* _Reading text_
────────────────────────────────────────

# Snagging. Illegal or not?



## Dogshooter (Sep 29, 2001)

OK. I'm confused. I just moved to Michigan so I don't know for sure, but isn't snagging salmon illegal? I just watched a group of "gentlemen" with 2 ounce weights below a coulpe of rather large treble hooks "fishing" in a stream near my house. I saw them land one Salmon that was hooked in the tail and put it on a stringer with 8 or 10 other salmon (which I would bet had evidence of being foul hooked as well). If this IS illegal, has the enforcement become so lax that EVERYBODY is doing it in BROAD DAYLIGHT??? As I said, I'm kind of new here so you guys tell me if this is one of those unwritten things that everyone just looks the other way and maybe I should just keep my trap shut.


----------



## Guest (Oct 2, 2001)

Get out your video camera, and call the DNR. Their dirtbags.


----------



## boehr (Jan 31, 2000)

Dogshooter...it's illegal. It isn't that enforcement has became lax, it's only so many officers and many, many more streams. Can only be one place at at time. You don't show your location but I will take a wild guess that there are at the most only two CO's assigned in your whole county. Add the streams to bow hunting, small game hunting, all around poaching then kick it waterfowl season that starts this weekend.......it's not an excuss, it's just a fact.


----------



## NEMichsportsman (Jul 3, 2001)

Welcome to Michigan and to the forum!I observed dozens of snaggers over the past weekend. It irritates me to no end but as our favorite CO (Boehr) mentioned in his post those enforcement resources are spread awful thin!!

────────────────────────────────────────

* _Entries provided_
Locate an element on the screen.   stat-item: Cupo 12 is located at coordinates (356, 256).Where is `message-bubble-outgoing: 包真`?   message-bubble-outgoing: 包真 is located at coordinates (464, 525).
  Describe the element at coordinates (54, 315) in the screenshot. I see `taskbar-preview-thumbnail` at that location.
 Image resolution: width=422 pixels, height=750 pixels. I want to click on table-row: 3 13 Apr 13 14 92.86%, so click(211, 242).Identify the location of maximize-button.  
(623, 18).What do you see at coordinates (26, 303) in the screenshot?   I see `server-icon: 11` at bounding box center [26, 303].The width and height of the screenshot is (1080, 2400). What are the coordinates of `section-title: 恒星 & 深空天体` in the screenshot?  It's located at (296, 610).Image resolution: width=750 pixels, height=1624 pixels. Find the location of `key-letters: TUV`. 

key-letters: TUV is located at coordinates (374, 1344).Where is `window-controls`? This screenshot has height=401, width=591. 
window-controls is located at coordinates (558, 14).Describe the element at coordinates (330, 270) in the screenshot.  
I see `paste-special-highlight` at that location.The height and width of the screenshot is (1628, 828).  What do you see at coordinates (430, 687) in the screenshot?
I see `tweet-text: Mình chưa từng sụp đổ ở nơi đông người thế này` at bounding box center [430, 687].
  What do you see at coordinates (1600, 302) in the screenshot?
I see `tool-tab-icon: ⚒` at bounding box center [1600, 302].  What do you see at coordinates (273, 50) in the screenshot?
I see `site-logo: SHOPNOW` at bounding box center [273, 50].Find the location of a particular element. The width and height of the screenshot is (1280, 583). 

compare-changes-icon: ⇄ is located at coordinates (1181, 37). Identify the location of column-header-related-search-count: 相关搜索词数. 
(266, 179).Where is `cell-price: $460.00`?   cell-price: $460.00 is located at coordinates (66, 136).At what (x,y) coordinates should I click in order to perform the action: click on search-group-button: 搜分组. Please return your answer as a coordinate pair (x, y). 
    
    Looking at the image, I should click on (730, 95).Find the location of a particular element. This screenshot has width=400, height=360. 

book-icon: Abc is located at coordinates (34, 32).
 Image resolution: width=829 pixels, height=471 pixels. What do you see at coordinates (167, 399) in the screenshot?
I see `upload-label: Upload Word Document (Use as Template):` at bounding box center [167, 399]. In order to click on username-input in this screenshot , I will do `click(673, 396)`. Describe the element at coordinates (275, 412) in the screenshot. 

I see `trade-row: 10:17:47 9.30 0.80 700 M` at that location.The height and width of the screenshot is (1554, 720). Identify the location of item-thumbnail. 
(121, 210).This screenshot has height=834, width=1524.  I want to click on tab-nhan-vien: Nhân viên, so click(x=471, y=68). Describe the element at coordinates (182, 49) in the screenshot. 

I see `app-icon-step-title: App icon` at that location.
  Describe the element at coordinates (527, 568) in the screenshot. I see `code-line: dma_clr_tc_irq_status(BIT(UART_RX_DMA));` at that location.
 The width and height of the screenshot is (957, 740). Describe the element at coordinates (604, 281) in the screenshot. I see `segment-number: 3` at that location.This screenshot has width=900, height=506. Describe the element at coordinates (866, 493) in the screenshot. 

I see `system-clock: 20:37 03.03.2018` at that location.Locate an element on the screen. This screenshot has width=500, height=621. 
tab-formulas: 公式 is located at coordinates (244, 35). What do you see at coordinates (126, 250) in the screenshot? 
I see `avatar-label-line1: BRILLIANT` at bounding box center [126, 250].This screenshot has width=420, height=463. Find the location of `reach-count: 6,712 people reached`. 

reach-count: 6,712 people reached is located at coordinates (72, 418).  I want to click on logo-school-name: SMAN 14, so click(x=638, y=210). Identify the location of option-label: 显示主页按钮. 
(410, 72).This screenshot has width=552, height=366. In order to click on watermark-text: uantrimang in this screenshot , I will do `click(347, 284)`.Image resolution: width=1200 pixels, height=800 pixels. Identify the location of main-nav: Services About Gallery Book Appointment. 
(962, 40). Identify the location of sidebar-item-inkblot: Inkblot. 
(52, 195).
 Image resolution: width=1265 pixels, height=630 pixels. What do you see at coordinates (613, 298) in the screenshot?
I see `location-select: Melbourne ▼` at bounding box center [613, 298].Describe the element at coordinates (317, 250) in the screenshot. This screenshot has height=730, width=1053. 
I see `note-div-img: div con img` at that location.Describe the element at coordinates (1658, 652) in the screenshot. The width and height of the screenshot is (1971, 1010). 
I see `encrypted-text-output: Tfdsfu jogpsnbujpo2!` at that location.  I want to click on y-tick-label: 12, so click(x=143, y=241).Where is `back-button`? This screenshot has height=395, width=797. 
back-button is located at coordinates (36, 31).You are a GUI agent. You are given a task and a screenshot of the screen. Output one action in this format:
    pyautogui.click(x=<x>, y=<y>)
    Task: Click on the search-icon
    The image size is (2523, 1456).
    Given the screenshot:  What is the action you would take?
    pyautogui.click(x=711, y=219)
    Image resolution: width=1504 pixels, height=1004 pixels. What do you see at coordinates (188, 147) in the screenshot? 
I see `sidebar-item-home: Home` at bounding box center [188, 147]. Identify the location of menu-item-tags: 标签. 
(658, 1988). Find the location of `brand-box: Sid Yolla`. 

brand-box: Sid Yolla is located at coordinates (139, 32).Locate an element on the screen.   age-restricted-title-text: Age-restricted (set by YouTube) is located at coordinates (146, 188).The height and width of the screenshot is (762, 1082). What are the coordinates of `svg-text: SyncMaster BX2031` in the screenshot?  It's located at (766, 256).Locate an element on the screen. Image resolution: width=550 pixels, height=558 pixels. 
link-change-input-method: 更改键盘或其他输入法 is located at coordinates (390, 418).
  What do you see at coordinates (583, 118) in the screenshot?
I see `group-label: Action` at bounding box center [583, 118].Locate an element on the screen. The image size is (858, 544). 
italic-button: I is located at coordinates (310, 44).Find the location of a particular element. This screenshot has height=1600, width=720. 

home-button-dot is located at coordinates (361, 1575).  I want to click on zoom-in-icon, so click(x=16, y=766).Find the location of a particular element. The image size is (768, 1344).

────────────────────────────────────────

* _Task requirements_
Carry on the forum thread about salmon snagging in Michigan from the point where its last post ends. The entries were drawn from a different source than the forum thread on salmon snagging.

* _Solved exercise_
One additional question for Boehr...as we know once upon a time we could snag in certain places at specified times! I was told that the reason for the prohibition on such activities was not so much a conservation issue as it was a safety issue.... is this true? What if any were the reasons behind the outlawing of snagging. I have not snagged since the mid 1980s .... but I have looked on this activity as pretty harmless compared to other violations of game law as the fish are destined to die shortly afterwards (just a personal feeling) I would like your comment on this aspect as well. 

Thanks as always!!!


Jp


----------



## boehr (Jan 31, 2000)

It is my opinion, and in this case my professional opinion, that when snagging was allowed we breed a whole generation, maybe two generations, of fishermen who did not ever learn how to catch fish without snagging. Not only that but, it did bring out the worst in people. Fights, intoxication, trespass, littering, damage to private property. Working some of the prime areas, Tippy Dam, Harrisville etc., in 1980, it was a circus, not to say dangerous too.

When the first salmon came in from the fish plants way back before I was ever an officer, it was thought that we would have dead fish lying all over and really smelling up the banks of rivers and streams. That really never happened for the most part. Fishing groups started wanting snagging made illegal too. We also, in many of those streams and rivers had fish coming in with the salmon that do not die. Even though steelhead are thought of as a spring run fish, people still caught some in the fall. A main brown trout run is in November, many came in early running with the salmon, and they do not die either.

So it was a safety issue but it was also a conservation issue with other fish and most of all, a sportsman issue. That's the short of it.


----------



## burbotman (Feb 20, 2001)

It seems like every year when the salmon runs start,the snaggers are out in full force.Can us legal fishermen have increased CO patrols especially plain-clothes officers on the popular rivers like the PM,Big Man,Betsie and Platte?Even though the salmon are gonna die anyway,thats beside the point.The point being made here is the snaggers lower the chance of us law-biding fishermen to legally hook a salmon.The DNR have been working diligently (DNR weekly CO reports,or MUCC's "on patrol" section)on busting these thugs.What can we do if we call the RAP line and the field officers are already tasked out? Tell them its illegal to snag?Or tell Lansing to enact legislation to suspend fishing privileges for three years to anyone convicted of snagging?Or putting them to jail?Just confused  A word to the snaggers:YOU ARE SOONER OR LATER,GOING TO GET SNAGGED!!!We need to take a stand to put poachers out of business....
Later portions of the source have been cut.